Sort Cyrillic strings before Latin in python

Question

In my database, I have records in both Cyrillic and Latin characters. By default, they are listed alphabetically with Latin records first:

abc... bcd... cde... абв...

I would like to put the Cyrillic to the first place:

абв... abc... bcd... cde...

What I have tried so far:

This solution. It is not so great because it only sorts by the first word, and I can have both Cyrillic and Latin words in the same string (or even mixed characters in the same word).
Writing my own lists with Cyrillic and Latin alphabets. It works but is not great at all. I cannot take into account all possible letters in the two alphabets, including those with diacritics and write them down.

I have also been looking into PyICU but don't see how I can put it to use.

My guess is that I should use some custom collation here. The question is how this can be done in practice.

So, what is the exact order you want to achieve? "I would like to put the Cyrillic to the first place" - should any string which contains Cyrillic character come before all-Latin strings? — Zaur Nasibov, Mar 05 '20 at 07:52
@ZaurNasibov Not really. I want that every Cyrillic character come before a Latin character. For example, 'waюnt' (with one Cyrillic character) should come before 'wannt': the third letter differs in the two words, and the Cyrillic comes before the Latin. But if we have 'wqюнт' and 'wannt', here 'wannt' should come first, as we compare the second letter, and 'a' precedes 'q' in the Latin alphabet. — Edmond, Mar 05 '20 at 07:59
You could use a `key` function in `sorted` or `list.sort` that pre-pends eg a `0` if the first string character is Cyrillic, 1 if not. — Panagiotis Kanavos, Mar 05 '20 at 08:05
@PanagiotisKanavos I need to take into account every character, not the first one only. — Edmond, Mar 05 '20 at 08:06
@Edmond what do you expect in case of 'zжz', 'zzв' ? And also in 'zвz', 'zzж'? — Alex Sveshnikov, Mar 05 '20 at 08:10
Then the `key` lambda will have some extra work to do.

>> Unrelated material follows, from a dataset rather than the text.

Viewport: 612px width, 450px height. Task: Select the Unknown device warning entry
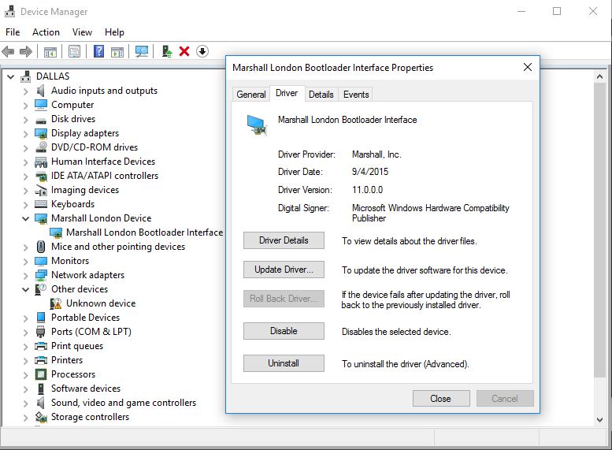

Worst case, you could prepend every character. The key point is that sorting depends entirely on the `key` lambda. The key result doesn't have to look anything like the input as long as it produces the desired sort order. [This SO question](https://stackoverflow.com/questions/243831/unicode-block-of-a-character-in-python) shows how to detect the Unicode block of a character. Or you could just check the numeric value [against the block's range](https://en.wikipedia.org/wiki/Cyrillic_(Unicode_block)) — Panagiotis Kanavos, Mar 05 '20 at 08:12
@Alex We compare every letter in an iteration. So, 1st letter: 'z' and 'z': no difference; second letter: 'ж' and 'z': we have a Cyrillic and a Latin letter, so the Cyrillic precedes. We finish our iteration, and the sorting is: zжz... zzв. — Edmond, Mar 05 '20 at 08:13
@snakecharmerb PostgreSQL. But the sorting actually occurs with the strings after they have been retrieved from the database. — Edmond, Mar 05 '20 at 08:21

AKX · Answer 1 · 2020-03-05T08:04:46.573

2

One way to do this is to use the transliterate module or maybe cytranslit and use a sort key that transliterates everything to the desired alphabet:

import transliterate

items = ['abc', 'bcd', 'cde', 'абв']

print(sorted(items, key=lambda x: transliterate.translit(x, 'ru')))

The output is the desired

['абв', 'abc', 'bcd', 'cde']

edited Mar 05 '20 at 08:04

answered Mar 05 '20 at 07:58

AKX

152,115
15
115
172

1

The Russian alphabet is not what I want. I need the Cyrillic alphabet, not Russian. To put it more clearly, all characters of Cyrillic-based languages. – Edmond Mar 05 '20 at 08:00
Nice use of transliterate module, had no idea about it :) – Zaur Nasibov Mar 05 '20 at 08:01
3

It only works because all Latin strings in the example were transliterated to Russian strings which sort higher than 'абв'. If the first string in the example is 'aba', not 'abc', then it doesn't work. It will also completely mess up sorting of pure Latin strings, for example, sorted('ccc', 'ddd') will give you ('ddd', 'ccc') – Alex Sveshnikov Mar 05 '20 at 08:02
@Edmond I added a reference to `cytranslit` too. It contains mapping tables you might be able to use. https://github.com/opendatakosovo/cyrillic-transliteration/blob/master/cyrtranslit/mapping.py – AKX Mar 05 '20 at 08:05
OK, thanks for your suggestion and correction, but this definitely does not fit what I am asking for. – Edmond Mar 05 '20 at 08:06

score 1 · Answer 2 · answered Mar 05 '20 at 08:21

1

IMO this is not a trivial thing. I'd say that a collation is indeed required.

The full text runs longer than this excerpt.